This repository contains the analysis source code used in the paper.

Data

You can download the relevant datasets using the commands

wget http://cb.csail.mit.edu/cb/uncertainty-ml-mtb/data.tar.gz
tar xvf data.tar.gz

within the same directory as this repository.

Dependencies

The major Python package requirements and their tested versions are in requirements.txt. These are the requirements for most of the experiments below, including for the GP-based models. These experiments were run with Python version 3.7.4 on Ubuntu 18.04.

For the Bayesian neural network experiemnts, we used the edward package (version 1.3.5) alongside tensorflow on a CPU (version 1.5.1) in a separate conda environment.

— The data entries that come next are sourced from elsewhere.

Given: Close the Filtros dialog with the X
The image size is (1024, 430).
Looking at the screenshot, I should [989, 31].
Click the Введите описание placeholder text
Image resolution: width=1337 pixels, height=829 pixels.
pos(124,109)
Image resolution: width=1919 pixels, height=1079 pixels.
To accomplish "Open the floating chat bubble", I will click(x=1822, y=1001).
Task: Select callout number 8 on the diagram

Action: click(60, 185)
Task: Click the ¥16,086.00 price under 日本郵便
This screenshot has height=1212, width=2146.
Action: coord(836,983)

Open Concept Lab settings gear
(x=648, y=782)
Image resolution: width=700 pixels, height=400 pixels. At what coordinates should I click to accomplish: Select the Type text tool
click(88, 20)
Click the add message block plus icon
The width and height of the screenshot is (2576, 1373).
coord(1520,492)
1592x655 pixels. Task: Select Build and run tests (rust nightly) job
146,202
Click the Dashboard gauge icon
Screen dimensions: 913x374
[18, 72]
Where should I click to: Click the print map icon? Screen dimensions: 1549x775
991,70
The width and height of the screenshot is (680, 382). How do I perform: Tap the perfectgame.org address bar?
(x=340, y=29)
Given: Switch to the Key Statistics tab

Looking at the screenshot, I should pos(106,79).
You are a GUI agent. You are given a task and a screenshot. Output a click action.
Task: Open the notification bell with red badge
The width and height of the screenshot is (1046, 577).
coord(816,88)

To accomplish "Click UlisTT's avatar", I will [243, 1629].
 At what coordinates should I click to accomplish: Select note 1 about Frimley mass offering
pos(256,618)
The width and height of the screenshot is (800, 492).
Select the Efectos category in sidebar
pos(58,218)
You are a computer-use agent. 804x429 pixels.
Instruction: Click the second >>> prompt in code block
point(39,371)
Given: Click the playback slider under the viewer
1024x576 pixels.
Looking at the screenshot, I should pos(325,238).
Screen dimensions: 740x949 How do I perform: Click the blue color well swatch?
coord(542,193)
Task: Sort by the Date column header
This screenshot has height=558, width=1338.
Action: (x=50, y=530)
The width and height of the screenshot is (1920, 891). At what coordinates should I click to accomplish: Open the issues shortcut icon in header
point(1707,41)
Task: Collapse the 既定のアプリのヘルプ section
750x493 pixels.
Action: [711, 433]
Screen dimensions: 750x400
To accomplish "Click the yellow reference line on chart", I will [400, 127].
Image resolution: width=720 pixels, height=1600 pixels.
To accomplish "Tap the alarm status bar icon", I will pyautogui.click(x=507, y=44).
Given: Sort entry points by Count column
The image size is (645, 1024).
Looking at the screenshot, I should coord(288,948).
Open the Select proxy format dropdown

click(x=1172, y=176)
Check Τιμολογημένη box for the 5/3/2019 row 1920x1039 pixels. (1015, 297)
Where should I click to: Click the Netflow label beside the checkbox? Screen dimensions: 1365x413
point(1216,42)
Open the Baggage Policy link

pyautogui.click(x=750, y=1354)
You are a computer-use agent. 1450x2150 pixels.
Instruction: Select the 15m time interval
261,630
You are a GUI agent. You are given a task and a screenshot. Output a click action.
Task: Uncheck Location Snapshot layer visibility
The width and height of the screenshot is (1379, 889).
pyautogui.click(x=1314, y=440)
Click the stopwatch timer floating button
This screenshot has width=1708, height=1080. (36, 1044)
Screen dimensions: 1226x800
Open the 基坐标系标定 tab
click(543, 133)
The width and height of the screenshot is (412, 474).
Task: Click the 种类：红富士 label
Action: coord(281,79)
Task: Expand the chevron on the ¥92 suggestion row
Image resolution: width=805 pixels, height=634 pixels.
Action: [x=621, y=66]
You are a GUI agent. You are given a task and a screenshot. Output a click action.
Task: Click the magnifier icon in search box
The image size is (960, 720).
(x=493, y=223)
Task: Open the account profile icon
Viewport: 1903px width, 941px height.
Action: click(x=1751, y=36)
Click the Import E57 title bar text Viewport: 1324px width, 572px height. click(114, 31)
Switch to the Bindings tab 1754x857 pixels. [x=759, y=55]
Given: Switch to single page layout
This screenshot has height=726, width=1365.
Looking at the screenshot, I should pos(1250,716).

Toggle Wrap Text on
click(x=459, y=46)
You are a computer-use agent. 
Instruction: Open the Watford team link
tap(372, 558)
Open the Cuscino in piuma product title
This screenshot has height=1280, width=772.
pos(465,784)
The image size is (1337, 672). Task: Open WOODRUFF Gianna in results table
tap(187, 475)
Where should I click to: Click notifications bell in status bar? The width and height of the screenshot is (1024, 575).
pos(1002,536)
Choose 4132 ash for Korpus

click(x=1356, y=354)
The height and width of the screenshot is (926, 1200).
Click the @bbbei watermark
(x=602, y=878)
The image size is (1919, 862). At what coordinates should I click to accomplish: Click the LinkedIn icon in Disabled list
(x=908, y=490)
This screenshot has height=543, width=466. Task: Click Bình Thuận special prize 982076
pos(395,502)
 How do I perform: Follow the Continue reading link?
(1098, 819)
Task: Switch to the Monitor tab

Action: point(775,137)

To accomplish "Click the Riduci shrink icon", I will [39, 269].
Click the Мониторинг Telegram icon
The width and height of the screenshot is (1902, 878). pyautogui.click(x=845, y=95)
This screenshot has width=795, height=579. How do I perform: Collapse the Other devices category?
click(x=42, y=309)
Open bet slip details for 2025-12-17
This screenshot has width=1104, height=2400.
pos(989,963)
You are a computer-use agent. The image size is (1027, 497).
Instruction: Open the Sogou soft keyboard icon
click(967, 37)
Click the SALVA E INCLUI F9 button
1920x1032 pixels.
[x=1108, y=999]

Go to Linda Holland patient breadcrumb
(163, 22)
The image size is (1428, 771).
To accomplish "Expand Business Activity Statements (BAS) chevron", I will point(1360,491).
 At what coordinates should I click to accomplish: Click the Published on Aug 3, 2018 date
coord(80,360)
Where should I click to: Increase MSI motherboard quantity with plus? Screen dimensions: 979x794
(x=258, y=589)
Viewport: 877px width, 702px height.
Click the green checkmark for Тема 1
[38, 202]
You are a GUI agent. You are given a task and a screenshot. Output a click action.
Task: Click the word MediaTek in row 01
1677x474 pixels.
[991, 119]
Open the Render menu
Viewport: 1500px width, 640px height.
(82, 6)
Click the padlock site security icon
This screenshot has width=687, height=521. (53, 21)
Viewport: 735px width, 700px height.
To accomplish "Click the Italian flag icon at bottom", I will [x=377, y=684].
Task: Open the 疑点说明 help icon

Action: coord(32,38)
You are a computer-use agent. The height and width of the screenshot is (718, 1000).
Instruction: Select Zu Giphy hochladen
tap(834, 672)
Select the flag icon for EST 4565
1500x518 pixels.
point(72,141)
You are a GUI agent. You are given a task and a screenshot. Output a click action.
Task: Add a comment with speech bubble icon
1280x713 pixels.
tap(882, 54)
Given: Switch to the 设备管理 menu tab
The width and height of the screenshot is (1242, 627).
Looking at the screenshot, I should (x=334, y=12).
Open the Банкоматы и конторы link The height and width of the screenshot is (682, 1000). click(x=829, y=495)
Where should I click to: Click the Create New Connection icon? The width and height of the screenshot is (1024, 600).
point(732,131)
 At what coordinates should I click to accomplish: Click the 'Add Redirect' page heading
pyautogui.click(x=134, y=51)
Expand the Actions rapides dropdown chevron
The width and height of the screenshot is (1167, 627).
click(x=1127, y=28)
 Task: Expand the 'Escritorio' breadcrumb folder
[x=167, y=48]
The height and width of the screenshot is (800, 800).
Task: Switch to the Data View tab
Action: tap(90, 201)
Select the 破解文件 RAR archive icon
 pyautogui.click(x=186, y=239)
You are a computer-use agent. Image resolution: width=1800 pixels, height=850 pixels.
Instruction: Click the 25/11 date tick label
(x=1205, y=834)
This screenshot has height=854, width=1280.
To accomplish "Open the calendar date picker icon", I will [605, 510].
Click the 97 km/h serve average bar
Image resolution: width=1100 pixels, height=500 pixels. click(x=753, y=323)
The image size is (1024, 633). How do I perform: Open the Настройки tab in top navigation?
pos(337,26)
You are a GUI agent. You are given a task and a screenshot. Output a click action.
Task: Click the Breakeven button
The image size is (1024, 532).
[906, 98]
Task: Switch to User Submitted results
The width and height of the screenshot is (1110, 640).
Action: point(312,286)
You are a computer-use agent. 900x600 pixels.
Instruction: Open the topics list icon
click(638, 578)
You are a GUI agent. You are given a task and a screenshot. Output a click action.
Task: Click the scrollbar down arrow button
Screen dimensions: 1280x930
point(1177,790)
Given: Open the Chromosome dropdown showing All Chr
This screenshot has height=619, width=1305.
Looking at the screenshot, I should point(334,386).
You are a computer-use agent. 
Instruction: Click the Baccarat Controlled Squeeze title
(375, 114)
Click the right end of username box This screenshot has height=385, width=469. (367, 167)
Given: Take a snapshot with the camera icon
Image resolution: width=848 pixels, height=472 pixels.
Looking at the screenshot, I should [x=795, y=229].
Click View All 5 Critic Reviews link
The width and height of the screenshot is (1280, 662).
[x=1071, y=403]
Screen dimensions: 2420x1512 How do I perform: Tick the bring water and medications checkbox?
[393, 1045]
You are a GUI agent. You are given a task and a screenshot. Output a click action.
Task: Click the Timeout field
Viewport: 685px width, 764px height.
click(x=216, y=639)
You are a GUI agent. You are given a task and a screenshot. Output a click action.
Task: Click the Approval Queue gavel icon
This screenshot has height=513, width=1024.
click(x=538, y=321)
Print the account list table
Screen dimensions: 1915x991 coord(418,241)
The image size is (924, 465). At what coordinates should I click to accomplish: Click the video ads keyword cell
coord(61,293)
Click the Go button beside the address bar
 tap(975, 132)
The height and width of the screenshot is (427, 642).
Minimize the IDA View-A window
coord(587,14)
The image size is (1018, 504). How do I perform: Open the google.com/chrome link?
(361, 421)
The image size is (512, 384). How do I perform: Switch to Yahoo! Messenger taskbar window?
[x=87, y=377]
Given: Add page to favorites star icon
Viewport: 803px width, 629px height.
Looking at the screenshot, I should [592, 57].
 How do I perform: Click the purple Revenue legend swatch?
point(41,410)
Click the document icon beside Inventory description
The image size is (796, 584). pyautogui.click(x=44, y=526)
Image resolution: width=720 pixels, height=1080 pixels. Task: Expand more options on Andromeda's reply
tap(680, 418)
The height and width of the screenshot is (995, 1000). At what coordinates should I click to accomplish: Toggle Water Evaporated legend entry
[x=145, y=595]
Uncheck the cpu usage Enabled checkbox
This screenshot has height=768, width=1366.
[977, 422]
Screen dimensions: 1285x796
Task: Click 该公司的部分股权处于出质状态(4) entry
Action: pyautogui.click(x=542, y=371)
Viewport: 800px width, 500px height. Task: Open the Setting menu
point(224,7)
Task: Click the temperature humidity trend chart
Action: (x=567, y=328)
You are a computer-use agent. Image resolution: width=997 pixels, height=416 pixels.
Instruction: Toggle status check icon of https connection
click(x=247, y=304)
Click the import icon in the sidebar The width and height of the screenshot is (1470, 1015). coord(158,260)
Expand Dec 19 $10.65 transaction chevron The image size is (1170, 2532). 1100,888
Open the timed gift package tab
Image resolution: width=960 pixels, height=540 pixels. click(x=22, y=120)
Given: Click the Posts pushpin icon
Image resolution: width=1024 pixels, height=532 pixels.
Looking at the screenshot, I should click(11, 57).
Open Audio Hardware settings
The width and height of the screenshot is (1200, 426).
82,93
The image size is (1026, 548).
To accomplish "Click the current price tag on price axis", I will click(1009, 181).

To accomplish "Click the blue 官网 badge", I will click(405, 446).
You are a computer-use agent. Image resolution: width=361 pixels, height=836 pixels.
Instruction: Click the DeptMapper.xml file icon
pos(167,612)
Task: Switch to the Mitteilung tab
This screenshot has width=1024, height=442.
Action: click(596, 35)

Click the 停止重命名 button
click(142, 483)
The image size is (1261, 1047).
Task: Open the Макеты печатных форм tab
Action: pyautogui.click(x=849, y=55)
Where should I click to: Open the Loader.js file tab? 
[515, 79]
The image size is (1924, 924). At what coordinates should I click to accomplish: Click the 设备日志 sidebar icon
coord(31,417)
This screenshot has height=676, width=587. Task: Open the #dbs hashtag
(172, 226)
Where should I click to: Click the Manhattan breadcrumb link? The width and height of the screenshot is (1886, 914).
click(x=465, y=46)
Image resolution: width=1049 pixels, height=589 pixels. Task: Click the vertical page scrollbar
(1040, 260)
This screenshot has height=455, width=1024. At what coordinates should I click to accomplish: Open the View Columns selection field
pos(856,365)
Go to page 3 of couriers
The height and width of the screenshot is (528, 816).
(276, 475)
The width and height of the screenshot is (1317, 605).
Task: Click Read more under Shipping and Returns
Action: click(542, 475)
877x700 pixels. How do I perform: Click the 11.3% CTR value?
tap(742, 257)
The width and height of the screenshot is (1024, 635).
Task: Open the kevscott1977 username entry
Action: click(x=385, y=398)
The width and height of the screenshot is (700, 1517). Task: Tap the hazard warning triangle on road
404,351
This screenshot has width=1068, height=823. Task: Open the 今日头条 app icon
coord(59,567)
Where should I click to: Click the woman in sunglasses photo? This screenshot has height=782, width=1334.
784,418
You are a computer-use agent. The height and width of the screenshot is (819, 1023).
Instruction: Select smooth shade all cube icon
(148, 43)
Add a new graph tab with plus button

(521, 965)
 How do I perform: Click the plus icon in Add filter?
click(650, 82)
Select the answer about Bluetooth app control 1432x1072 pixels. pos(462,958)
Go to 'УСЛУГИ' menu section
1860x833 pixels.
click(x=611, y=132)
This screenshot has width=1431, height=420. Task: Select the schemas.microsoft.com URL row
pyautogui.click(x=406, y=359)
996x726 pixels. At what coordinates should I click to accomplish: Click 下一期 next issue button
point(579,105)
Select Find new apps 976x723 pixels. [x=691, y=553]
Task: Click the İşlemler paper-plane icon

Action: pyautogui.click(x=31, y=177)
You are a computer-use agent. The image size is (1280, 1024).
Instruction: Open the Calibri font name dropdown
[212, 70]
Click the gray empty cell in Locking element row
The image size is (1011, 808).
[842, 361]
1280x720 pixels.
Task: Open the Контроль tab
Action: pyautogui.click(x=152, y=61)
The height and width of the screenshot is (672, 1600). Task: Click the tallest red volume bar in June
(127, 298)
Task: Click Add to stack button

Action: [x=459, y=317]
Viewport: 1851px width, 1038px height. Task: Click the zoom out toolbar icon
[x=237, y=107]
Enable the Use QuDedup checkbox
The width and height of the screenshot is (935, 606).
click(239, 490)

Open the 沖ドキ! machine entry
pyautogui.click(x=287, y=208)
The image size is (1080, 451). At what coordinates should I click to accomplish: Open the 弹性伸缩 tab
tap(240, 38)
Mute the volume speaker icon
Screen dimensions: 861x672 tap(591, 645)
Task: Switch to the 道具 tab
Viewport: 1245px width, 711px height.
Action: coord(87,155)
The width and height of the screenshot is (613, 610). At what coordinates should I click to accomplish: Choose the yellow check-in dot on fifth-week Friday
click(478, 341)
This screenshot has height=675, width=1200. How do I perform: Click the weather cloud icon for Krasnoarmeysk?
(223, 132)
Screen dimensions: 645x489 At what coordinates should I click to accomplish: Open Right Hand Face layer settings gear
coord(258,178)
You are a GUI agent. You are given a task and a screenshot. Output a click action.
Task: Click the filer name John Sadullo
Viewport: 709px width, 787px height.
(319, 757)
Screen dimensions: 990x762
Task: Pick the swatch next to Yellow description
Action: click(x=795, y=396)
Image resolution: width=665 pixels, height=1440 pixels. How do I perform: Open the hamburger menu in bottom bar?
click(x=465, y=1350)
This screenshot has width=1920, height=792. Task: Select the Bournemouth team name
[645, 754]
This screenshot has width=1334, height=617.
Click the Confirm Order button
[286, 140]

These experiments used Python 3.6.10.

We also used the RDKit (version 2017.09.1) within its own separate conda environment with Python 3.6.10; download instructions can be found here.

Compound-kinase affinity prediction experiments

Cross-validation experiments

The command for running the cross-validation experiments is

# Average case metrics.
bash bin/cv.sh
# Lead prioritization (all).
bash bin/exploit.sh
# Lead prioritization (separated by quadrant).
bash bin/quad.sh

which will launch the CV experiments for various models at different seeds implemented in bin/train_davis2011kinase.py.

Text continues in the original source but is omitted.